[Dataset entries]
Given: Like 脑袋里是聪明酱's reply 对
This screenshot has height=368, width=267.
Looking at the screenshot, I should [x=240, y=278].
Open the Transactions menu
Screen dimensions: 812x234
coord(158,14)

(Task details) An unaltered transcription of all the data above is needed.

(Written answer)
Given: Like 脑袋里是聪明酱's reply 对
This screenshot has height=368, width=267.
Looking at the screenshot, I should [x=240, y=278].
Open the Transactions menu
Screen dimensions: 812x234
coord(158,14)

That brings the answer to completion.